What the task requires:
Return the lines from the start of the data through the line with "Image resolution: width=360, height=1063.". Include both of those lines and no others.
□ □ □ □ □ □ □
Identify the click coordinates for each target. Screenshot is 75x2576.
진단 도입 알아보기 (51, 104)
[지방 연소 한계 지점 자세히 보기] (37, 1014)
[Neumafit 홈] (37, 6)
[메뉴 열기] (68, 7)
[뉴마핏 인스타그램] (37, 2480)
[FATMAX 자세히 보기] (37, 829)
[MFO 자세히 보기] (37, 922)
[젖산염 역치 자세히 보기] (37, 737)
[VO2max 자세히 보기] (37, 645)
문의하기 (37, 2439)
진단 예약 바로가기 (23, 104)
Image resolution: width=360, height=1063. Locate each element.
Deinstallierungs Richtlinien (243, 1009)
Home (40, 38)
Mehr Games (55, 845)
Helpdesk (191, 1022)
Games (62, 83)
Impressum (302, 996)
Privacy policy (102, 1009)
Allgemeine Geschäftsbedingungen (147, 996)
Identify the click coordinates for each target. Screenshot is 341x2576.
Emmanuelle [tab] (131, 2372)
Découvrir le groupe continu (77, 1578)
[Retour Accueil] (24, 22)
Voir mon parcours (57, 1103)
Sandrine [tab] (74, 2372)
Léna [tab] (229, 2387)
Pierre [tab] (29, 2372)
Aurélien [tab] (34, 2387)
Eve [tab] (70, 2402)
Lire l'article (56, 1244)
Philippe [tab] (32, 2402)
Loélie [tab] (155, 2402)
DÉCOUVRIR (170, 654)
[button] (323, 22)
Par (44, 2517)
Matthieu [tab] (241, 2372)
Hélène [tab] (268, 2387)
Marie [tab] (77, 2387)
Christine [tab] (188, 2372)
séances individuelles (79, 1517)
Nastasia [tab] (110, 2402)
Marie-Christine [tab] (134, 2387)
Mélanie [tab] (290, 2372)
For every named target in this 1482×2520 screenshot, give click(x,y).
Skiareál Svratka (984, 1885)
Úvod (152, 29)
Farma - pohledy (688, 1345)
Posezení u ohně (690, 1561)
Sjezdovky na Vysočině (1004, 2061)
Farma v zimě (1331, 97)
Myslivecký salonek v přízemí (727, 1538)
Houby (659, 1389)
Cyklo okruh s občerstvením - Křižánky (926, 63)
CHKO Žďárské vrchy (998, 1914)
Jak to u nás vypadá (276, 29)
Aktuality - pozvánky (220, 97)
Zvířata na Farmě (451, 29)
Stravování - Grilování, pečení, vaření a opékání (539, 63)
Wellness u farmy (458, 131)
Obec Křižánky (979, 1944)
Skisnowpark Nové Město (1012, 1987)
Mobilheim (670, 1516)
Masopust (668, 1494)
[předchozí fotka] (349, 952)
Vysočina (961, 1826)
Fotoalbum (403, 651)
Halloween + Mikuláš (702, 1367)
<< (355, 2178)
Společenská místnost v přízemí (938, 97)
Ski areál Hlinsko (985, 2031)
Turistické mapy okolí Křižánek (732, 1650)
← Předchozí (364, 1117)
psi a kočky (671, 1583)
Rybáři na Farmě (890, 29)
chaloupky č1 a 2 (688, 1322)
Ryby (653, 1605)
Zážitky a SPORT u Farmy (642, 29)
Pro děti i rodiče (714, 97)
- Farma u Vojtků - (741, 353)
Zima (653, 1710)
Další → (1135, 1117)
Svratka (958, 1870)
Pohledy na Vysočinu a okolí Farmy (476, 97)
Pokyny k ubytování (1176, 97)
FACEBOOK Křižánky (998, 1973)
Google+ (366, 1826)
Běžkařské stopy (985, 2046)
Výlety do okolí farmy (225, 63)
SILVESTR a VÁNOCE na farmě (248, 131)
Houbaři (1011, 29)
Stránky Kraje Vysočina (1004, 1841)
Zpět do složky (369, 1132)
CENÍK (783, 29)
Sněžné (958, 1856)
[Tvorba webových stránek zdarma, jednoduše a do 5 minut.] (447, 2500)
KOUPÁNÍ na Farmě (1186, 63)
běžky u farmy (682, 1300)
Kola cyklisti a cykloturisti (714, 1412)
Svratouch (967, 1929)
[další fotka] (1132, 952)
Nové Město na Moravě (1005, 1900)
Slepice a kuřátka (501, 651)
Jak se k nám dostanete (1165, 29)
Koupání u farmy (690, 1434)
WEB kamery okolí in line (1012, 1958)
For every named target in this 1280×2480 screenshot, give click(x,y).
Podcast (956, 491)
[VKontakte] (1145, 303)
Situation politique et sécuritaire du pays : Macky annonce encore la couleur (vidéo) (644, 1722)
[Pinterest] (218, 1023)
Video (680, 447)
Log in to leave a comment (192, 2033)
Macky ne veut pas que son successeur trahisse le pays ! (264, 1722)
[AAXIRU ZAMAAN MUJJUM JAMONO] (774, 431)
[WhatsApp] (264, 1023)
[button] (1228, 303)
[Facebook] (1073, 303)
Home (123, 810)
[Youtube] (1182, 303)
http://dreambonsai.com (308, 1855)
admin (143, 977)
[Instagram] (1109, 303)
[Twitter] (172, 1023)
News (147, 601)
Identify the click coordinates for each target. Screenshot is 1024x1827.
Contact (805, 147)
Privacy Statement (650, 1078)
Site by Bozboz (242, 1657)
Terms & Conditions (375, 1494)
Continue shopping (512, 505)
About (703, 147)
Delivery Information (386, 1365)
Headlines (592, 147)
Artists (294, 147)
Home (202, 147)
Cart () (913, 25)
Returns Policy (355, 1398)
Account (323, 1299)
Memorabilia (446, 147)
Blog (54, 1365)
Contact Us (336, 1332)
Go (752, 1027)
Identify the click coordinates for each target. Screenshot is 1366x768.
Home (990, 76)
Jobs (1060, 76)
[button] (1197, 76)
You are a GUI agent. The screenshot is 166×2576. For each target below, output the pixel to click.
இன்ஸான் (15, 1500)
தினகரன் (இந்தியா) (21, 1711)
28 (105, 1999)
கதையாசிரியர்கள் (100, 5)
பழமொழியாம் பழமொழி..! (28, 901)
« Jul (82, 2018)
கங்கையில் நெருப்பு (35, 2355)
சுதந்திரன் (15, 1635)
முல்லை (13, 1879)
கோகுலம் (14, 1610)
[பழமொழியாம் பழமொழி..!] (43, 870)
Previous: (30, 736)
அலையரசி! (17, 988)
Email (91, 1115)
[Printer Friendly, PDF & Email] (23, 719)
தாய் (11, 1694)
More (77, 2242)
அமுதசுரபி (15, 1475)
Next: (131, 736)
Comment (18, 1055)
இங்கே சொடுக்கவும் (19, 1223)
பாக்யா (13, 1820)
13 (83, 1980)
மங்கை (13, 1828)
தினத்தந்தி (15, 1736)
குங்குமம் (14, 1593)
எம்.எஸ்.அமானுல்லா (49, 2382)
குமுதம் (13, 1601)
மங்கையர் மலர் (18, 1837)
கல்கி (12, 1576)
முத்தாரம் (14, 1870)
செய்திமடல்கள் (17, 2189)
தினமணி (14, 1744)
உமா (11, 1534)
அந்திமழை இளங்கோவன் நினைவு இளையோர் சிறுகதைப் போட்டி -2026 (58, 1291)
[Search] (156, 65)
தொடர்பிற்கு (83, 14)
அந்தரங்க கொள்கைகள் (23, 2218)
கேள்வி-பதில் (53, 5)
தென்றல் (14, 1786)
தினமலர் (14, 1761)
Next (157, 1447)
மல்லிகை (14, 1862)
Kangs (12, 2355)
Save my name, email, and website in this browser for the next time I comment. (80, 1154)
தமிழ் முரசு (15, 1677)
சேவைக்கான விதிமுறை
□ □ □ □ □ □ □
Worked solution:
Identify the click coordinates for each target. Screenshot is 75x2576.
진단 도입 알아보기 (51, 104)
[지방 연소 한계 지점 자세히 보기] (37, 1014)
[Neumafit 홈] (37, 6)
[메뉴 열기] (68, 7)
[뉴마핏 인스타그램] (37, 2480)
[FATMAX 자세히 보기] (37, 829)
[MFO 자세히 보기] (37, 922)
[젖산염 역치 자세히 보기] (37, 737)
[VO2max 자세히 보기] (37, 645)
문의하기 (37, 2439)
진단 예약 바로가기 (23, 104)
Image resolution: width=360, height=1063. Locate each element.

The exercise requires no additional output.